Life in general requires working and some sort of income to make it. I have to work and I’m not opposed to it. But I’m done finding my value in how much I make, where I work and honestly, what my relationship status is (more on that at a later time). I’m finished uttering those petty little words of “I need the money”, as I put myself in a working environment that sucks the life out of me. Who doesn’t need the money? To live in America is to set stacks of money that we’ll get paid next week on fire. How is that even a good reasoning for living?

I’m finished forfeiting time with my family to chase the money. I’ve been without them long enough, and I don’t know how much more time I have with them.

I could be making more money if I got a second job. I have the time. I’m young. And “I need the money”. I finally have a goal: my next trip overseas! And I’ve got bills–nay, DEBT, even. And I am saving my money for these things.

But money and making it is never going to be the reason I get up in the morning.
I choose to do LESS than I could, because my family, my sanity, and learning to enjoy life is more important to me.

And so, I’d say, I’m willing to sacrifice the money. 

Whoever loves money never has money enough; whoever loves wealth is never satisfied with his income. This too is meaningless.
   - Ecclesiastes 5:10

adele got it wrong, but i still like her song

 

I’ve had a phrase knocking around my head for the past few days, the past few weeks, really. Somewhere between scraping eggs benedict off of yet another plate or forcing myself up the treadmill one more time, the idea smashed into my brain with the force of a freight train. Try as I might to ask myself where it came from, and what led up to it, it remained so definite and so inarguable that I couldn’t excuse it.

“They lied when they said we could have it all”.

From there, rather than falling into the temptation of using alienating terms and pushing off the responsibility on society like I’m prone to do as a millennial, I admitted my part in the perpetuating the fantasy:

“We lied when we said we could have it all”.

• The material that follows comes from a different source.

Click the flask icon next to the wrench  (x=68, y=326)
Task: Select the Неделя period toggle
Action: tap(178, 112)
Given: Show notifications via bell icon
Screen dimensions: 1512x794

I’m not sure at what point I bought into it, this “you can have it all” lifestyle, but I’m pretty sure I’m not the only one. I know I’m not because I watch people, almost as much as I watch myself.

I know we’ve embraced it because we smile and tell everyone we’re happy and in love, and it’s been however many months, and we still feel justified in harmless texts from that coworker or “best guy friend” and meaningful smiles exchanged with the barista who’s definitely more interested in you than how much whip you want on your chai latte.

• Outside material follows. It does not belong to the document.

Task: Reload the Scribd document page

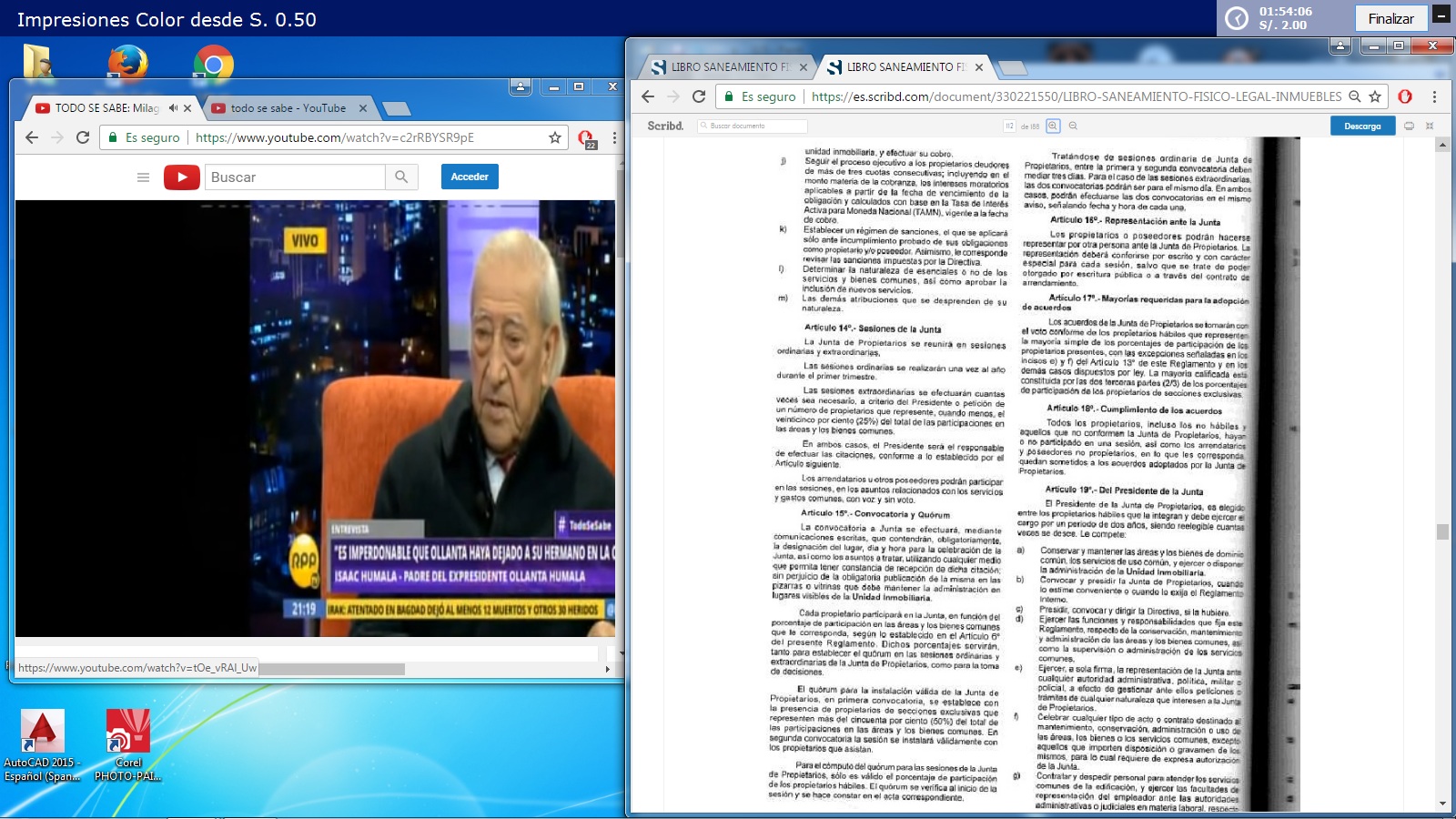Action: coord(699,96)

I know we’ve embraced it because we reason that picking up a second job or taking on more hours. We may be tired—exhausted—we may still be in school, it may mean less time with our kids, but we “need the money”. We can do this. One job is good, two jobs are better… we’re young. One more sip of coffee, one more sigh as we roll out the door.

I know we’ve embraced it because women are shamed for having a career, over a family and judged for focusing on their families because that somehow makes them “repressed” and a victim of gender inequality. In fact, the best arrangement would be doing it all—after all, you owe it to yourself, girls.

That’s not even touching the amount of debt we put ourselves into to have and to get, but I think we’ve all recognized that amassing more material possessions isn’t where it’s at. There are things we can amass, collect and compromise and break ourselves in two for: accomplishments, commitments, prestige, and position.

The entitlement syndrome is more than our selfies and iPhones. It goes deeper than that.
 What if I told you that we don’t “deserve it all”?
That just because something is attainable, doesn’t make it beneficial? (I get no points for originality on this one, by the way)

What are we willing to sacrifice?
What are we willing to prioritize?
What areas of our lives are we comfortable seeing suffer as we try to do and be and have everything?

I’ve never really asked myself these questions, but the answers don’t come to me as easy as I’d like.